Reproduce exactly the lines from the one containing "Task: Click the username brandon_rdz13" through the last line of the data, both ends included.

GIVEN DATA:
>>>>>

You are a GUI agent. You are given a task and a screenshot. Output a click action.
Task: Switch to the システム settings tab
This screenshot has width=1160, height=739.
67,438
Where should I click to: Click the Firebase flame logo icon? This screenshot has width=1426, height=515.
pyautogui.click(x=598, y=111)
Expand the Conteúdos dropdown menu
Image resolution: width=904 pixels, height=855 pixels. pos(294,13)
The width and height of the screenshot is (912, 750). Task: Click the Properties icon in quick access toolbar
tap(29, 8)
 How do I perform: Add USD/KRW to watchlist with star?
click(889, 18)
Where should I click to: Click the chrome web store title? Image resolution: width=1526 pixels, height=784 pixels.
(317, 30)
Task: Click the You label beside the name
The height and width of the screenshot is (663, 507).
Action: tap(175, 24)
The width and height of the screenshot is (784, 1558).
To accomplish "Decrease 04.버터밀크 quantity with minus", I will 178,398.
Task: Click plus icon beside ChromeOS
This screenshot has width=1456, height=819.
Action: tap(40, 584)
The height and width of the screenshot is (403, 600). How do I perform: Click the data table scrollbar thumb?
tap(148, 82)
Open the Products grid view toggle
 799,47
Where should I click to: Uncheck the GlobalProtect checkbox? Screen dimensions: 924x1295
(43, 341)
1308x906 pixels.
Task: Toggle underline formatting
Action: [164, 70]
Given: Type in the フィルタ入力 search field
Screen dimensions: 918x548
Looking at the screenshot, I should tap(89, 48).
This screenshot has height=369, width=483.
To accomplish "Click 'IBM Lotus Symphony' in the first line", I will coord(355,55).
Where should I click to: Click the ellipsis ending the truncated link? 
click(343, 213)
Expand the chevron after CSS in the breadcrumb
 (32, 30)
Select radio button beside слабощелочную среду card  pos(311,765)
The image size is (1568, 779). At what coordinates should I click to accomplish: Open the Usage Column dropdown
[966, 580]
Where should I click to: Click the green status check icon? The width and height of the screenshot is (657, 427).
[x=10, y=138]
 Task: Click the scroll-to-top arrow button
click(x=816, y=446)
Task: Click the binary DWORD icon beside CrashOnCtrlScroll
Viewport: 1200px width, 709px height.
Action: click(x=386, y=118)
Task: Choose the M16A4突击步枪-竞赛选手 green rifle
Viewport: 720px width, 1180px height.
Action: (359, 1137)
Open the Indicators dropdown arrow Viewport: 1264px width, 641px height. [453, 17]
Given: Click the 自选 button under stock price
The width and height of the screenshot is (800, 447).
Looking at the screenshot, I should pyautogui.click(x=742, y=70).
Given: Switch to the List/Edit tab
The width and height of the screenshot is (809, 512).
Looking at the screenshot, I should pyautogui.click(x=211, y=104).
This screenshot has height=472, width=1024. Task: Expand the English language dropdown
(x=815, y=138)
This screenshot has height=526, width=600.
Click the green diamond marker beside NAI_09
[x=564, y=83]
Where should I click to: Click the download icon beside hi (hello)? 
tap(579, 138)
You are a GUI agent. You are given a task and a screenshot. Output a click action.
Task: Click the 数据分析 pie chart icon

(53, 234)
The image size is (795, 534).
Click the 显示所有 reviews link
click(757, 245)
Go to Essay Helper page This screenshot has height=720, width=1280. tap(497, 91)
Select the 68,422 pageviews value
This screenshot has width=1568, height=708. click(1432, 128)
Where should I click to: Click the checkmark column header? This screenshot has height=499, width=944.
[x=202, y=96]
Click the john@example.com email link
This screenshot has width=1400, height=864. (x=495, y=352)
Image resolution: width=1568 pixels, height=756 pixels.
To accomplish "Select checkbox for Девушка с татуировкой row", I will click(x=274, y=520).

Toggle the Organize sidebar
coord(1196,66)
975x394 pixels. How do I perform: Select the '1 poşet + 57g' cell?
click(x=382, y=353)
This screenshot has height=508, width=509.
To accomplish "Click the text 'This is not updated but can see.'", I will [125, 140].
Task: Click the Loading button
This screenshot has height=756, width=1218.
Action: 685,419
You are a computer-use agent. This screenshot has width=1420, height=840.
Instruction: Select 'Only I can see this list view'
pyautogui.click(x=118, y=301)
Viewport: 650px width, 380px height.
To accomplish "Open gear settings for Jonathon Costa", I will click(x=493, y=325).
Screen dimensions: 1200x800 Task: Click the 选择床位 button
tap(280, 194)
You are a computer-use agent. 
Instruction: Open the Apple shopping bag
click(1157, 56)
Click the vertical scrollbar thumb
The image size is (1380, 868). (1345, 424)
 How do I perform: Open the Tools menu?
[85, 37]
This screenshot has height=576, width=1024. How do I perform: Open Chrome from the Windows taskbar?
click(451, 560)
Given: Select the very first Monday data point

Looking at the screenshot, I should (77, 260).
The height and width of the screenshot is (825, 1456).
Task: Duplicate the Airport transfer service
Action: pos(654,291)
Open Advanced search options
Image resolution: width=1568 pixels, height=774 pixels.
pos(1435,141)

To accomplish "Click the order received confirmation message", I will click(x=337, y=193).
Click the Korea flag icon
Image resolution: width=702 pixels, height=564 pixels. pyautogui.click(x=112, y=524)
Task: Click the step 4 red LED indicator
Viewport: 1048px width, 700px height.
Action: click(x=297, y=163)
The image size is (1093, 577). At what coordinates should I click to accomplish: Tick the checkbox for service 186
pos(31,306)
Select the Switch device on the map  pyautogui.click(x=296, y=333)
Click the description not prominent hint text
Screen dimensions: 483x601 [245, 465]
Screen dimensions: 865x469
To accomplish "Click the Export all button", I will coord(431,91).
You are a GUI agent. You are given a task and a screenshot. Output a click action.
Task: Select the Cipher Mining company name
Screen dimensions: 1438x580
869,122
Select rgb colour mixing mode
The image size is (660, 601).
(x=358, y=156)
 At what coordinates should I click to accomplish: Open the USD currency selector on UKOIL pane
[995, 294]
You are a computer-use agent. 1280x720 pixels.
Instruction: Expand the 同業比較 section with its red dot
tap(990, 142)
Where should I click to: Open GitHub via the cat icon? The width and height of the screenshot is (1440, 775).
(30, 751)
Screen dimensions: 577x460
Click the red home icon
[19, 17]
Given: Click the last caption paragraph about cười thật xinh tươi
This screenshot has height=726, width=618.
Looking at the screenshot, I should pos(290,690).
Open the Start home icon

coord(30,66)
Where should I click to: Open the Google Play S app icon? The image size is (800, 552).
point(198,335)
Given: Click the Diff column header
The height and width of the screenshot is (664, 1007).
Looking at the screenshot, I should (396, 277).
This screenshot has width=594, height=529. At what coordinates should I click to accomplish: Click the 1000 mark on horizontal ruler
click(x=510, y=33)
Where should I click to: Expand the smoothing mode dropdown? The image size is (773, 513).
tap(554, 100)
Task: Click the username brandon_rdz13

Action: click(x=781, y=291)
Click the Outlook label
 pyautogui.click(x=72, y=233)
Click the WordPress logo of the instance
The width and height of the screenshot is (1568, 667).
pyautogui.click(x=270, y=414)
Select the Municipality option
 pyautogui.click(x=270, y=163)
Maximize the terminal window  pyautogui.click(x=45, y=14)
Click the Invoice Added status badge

<<<<<

FINAL ANSWER:
Task: Click the username brandon_rdz13

Action: click(x=781, y=291)
Click the Outlook label
 pyautogui.click(x=72, y=233)
Click the WordPress logo of the instance
The width and height of the screenshot is (1568, 667).
pyautogui.click(x=270, y=414)
Select the Municipality option
 pyautogui.click(x=270, y=163)
Maximize the terminal window  pyautogui.click(x=45, y=14)
Click the Invoice Added status badge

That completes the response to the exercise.